II. Par une requête, enregistrée le 14 février 2023 sous le n° 2301365, et des mémoires, enregistrés les 16 janvier et 15 avril 2024, l’association Conseil local des parents d’élèves FCPE du collège Maurice Utrillo de Limas, représentée par Me Bechaux, demande au tribunal :
1°) d’annuler la délibération n° 008-02 du conseil départemental du Rhône du 13 décembre 2022 en tant qu’elle localise le futur collège Jacques Chirac sur les terrains qui jouxtent l’assiette du collège Maurice Utrillo à Limas ;
2°) de mettre à la charge du département du Rhône la somme de 2 000 euros au titre de l’article L. 761-1 du code de justice administrative.
Elle soutient que :
— la délibération est intervenue à l’issue d’une procédure irrégulière, dès lors que les conseillers départementaux n’ont pas reçu une information suffisante ;
— elle est entachée d’une erreur de droit et d’une erreur manifeste d’appréciation au regard de l’article L. 213-1 du code de l’éducation ;
— elle est entachée d’une erreur manifeste d’appréciation au regard des articles L. 111-1 et L. 213-2 du code de l’éducation.
Par des mémoires en défense, enregistrés le 30 mai 2023 et les 26 mars et 30 avril 2024, ce dernier non communiqué, le département du Rhône, représenté par Me Aubert, conclut au rejet de la requête et à ce que soit mise à la charge de l’association requérante la somme de 4 000 euros au titre des dispositions de l’article L. 761-1 du code de justice administrative.
Il soutient que :
— la requête est irrecevable, en raison de l’absence de capacité et d’intérêt pour agir de l’association requérante ;
— les moyens soulevés par l’association requérante ne sont pas fondés.
Par une ordonnance du 15 avril 2024, la clôture de l’instruction a été fixée au 30 avril 2024.
Vu les autres pièces des dossiers ;
Vu :
— le code de l’éducation ;
— le code général des collectivités territoriales ;
— la loi du 1er juillet 1901 relative au contrat d’association ;
— le code de justice administrative ;
Les parties ont été régulièrement averties du jour de l’audience.

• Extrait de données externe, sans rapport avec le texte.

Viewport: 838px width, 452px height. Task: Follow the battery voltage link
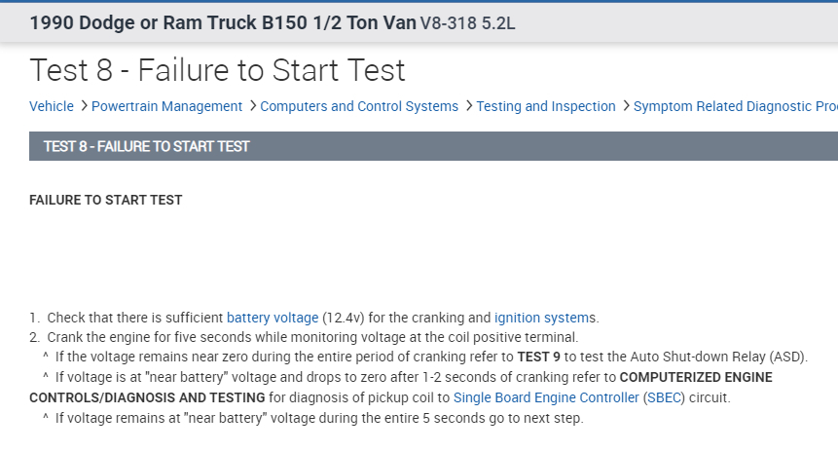(273, 318)
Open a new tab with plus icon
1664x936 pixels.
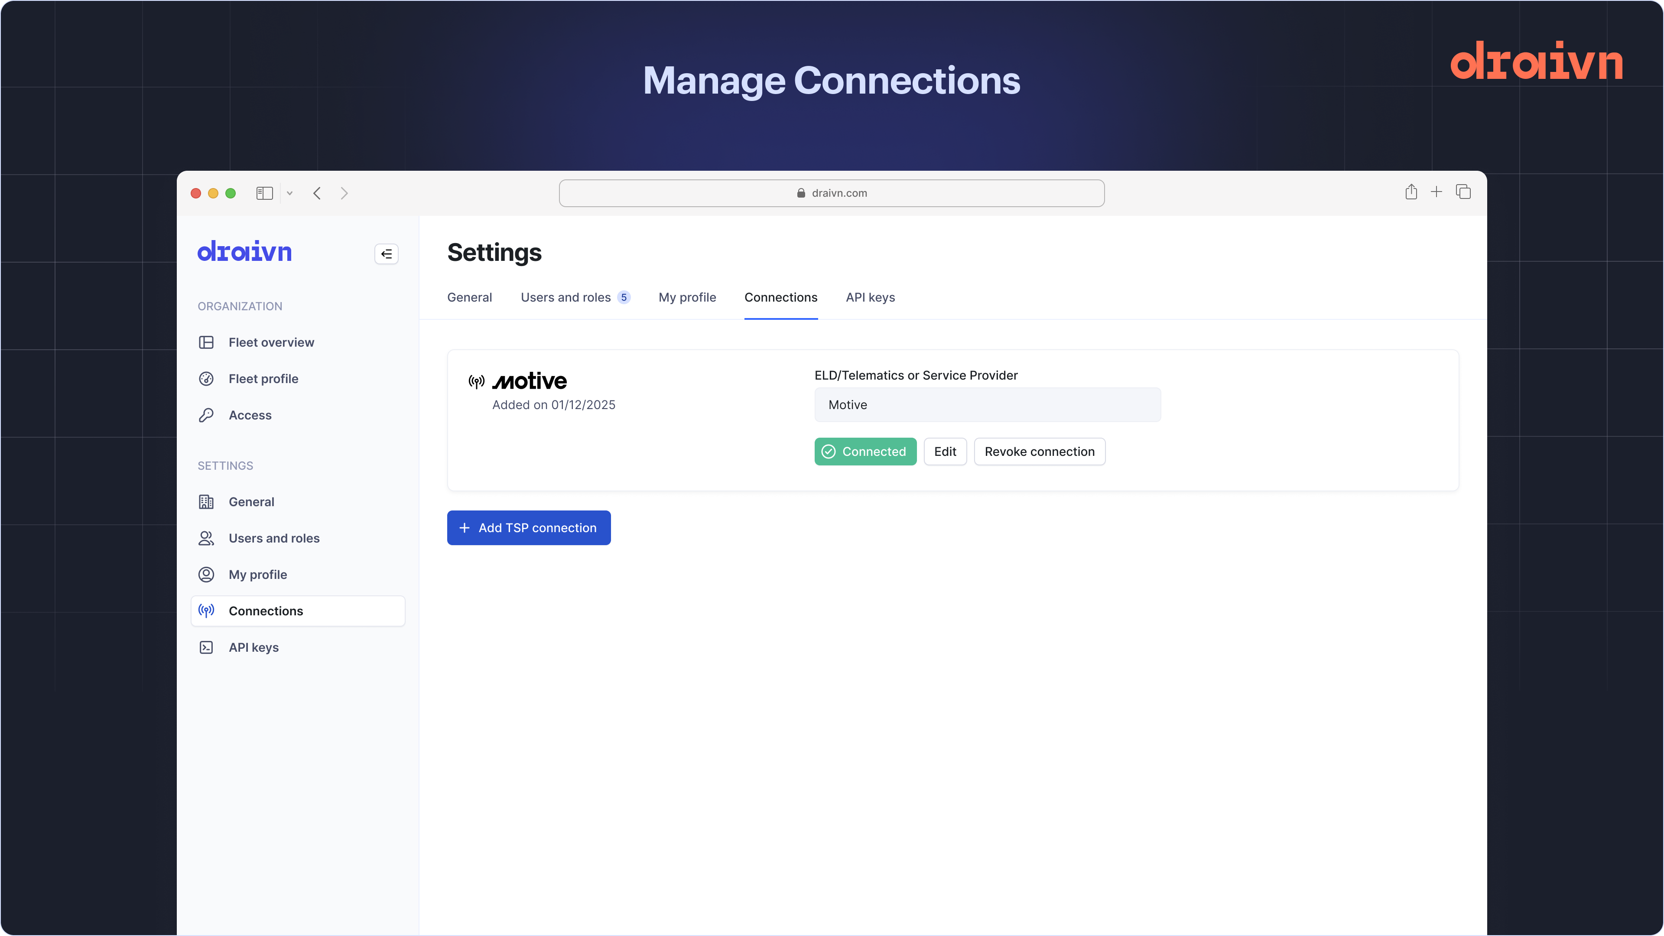pos(1436,192)
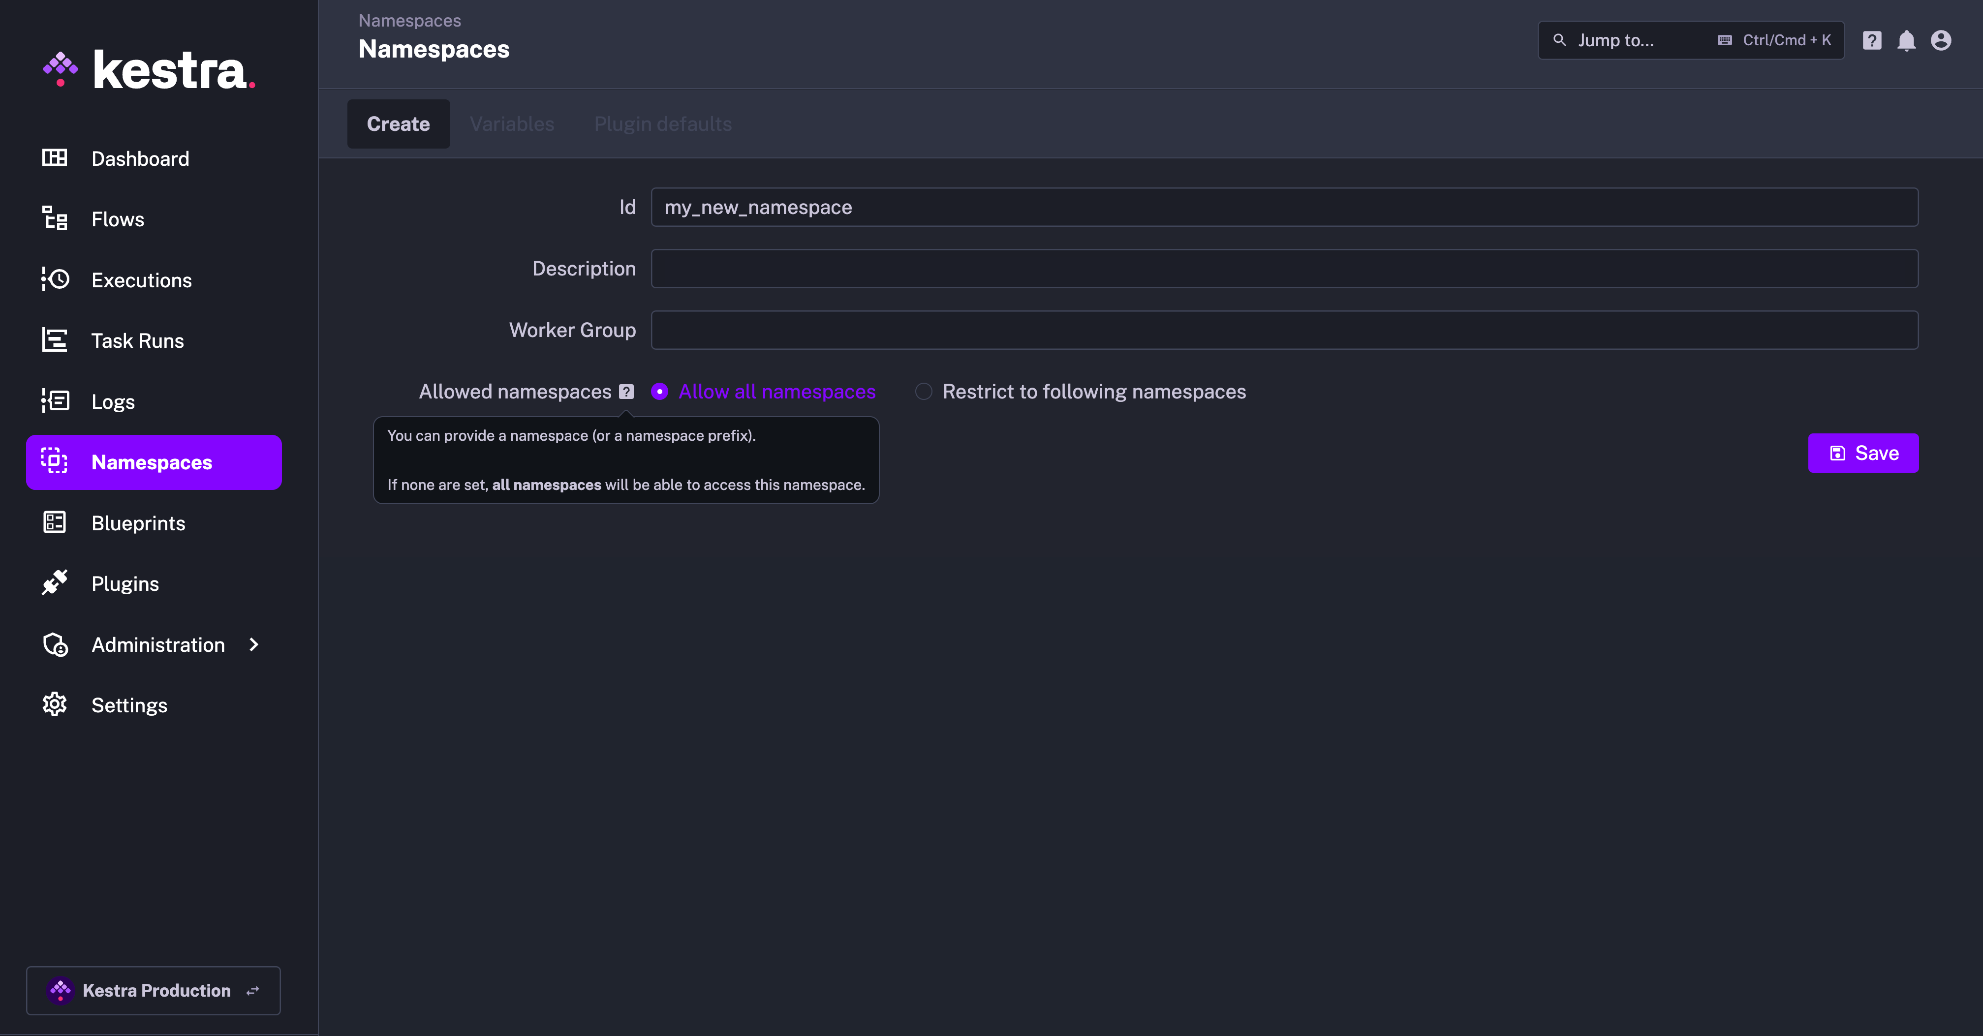Click the Description input field
1983x1036 pixels.
[x=1284, y=269]
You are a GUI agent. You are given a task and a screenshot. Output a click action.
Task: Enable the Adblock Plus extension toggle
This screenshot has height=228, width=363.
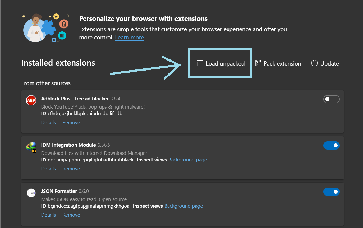point(331,99)

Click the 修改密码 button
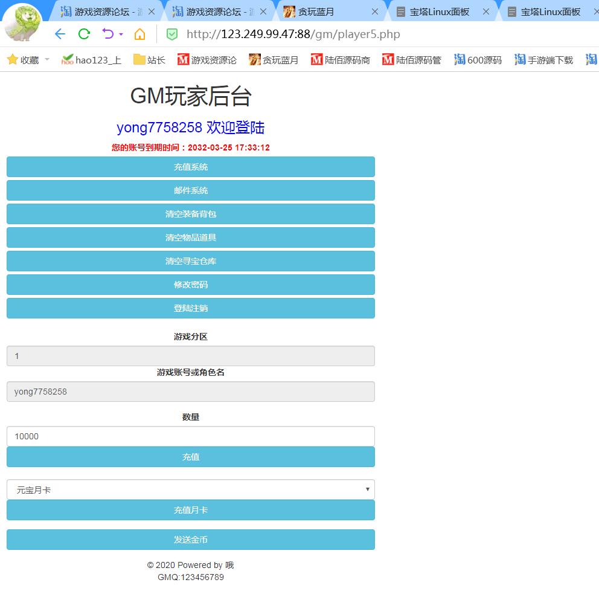click(x=190, y=285)
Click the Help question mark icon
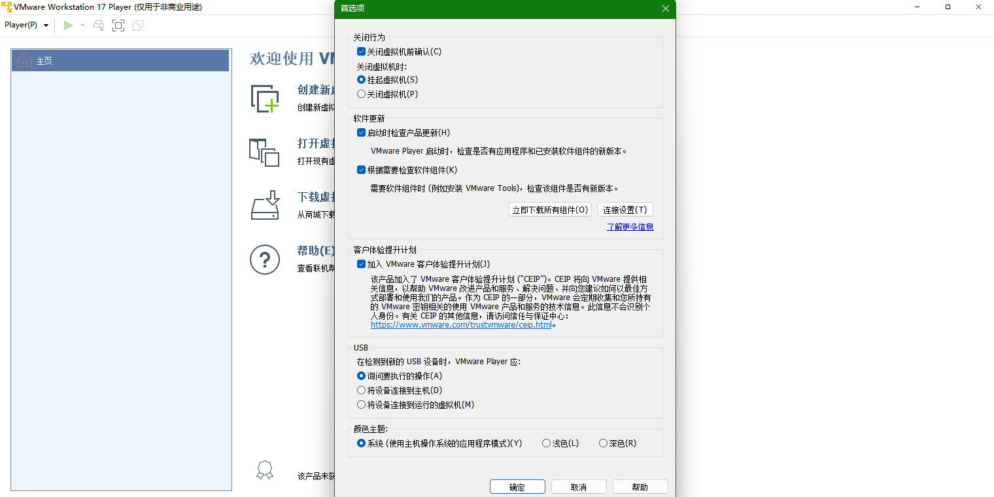The image size is (994, 497). coord(265,260)
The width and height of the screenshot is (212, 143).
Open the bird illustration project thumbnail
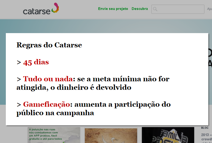[111, 136]
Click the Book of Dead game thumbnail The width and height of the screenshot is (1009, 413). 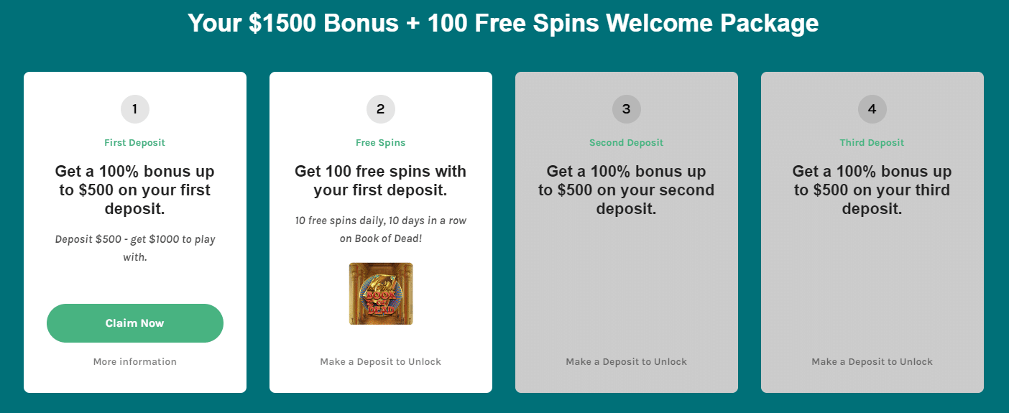pyautogui.click(x=381, y=294)
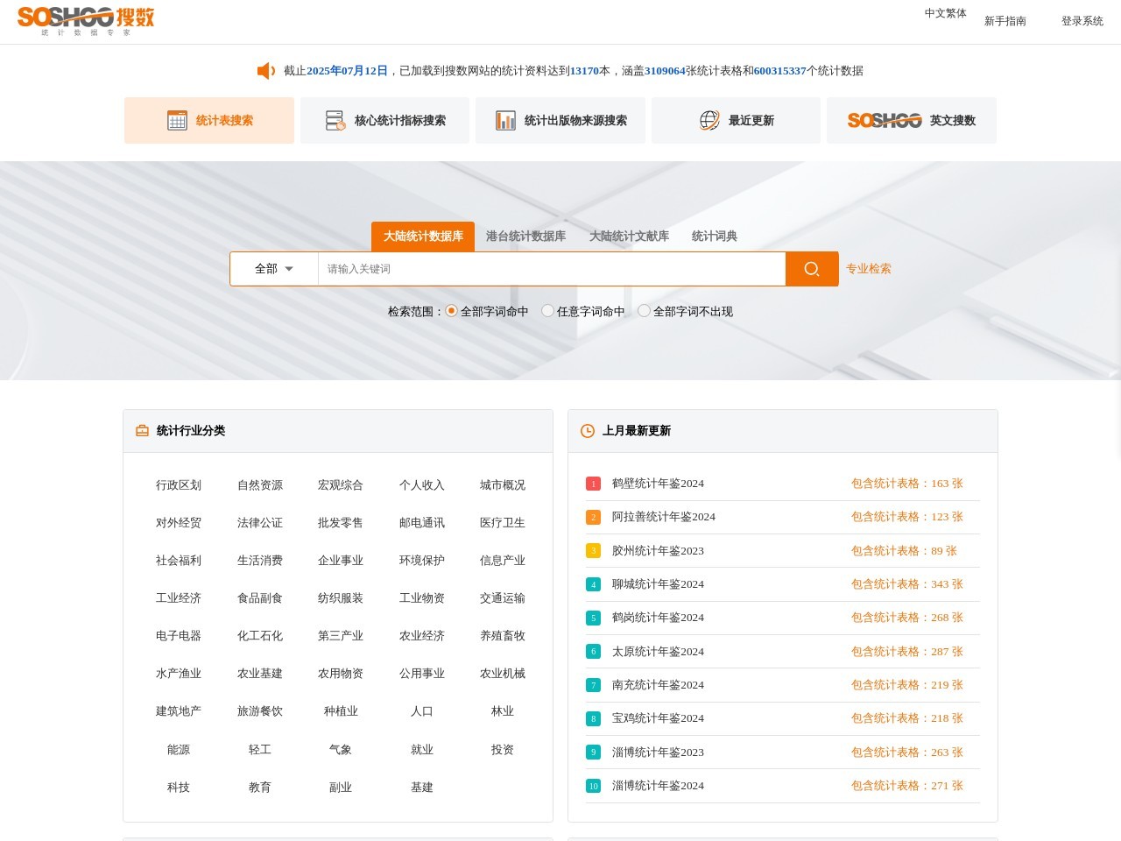This screenshot has height=841, width=1121.
Task: Click the keyword search input box
Action: coord(550,269)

Ont été entendus au cours de l’audience publique :
— le rapport de Mme Gros, première conseillère,
— les conclusions de Mme Tocut, rapporteure publique,
— les observations de Me Bechaux, représentant l’association Conseil local des parents d’élèves FCPE du collège Maurice Utrillo de Limas, et les observations de Me Aubert, représentant le département du Rhône.
Considérant ce qui suit :
1. Par une délibération du 12 février 2020, le conseil départemental du Rhône a, notamment, approuvé la création d’un nouveau collège dans le bassin de Villefranche-sur-Saône, baptisé collège Jacques Chirac, sur un site implanté sur le territoire de la commune de Gleizé. En raison des difficultés rencontrées pour acquérir la parcelle concernée, le conseil départemental du Rhône a finalement abandonné cette localisation par une délibération du 9 avril 2021. Par la délibération n° 009 du 10 décembre 2021, le conseil départemental a approuvé le plan « collèges neufs 2025 », prévoyant, notamment, la localisation du futur collège Jacques Chirac sur les terrains jouxtant l’actuel collège Maurice Utrillo à Limas et la restructuration du collège Maurice Utrillo. Par la délibération n° 009-02 du même jour, le conseil départemental a, notamment, chargé son président d’engager des négociations avec le syndicat intercommunal des collèges du secteur de Villefranche-sur-Saône en vue de l’acquisition des terrains de sport du futur collège Jacques Chirac et du collège Maurice Utrillo. Le 9 février 2022, l’association Conseil local des parents d’élèves FCPE du collège Maurice Utrillo de Limas a formé un recours gracieux contre les délibérations n°s 009 et 009-2 du conseil départemental du Rhône du 10 décembre 2021. Par une requête enregistrée sous le n° 2204313, elle demande au tribunal l’annulation partielle des délibérations n°s 009 et 009-02 du conseil départemental du Rhône du 10 décembre 2021 ainsi l’annulation de la décision implicite de rejet de son recours gracieux.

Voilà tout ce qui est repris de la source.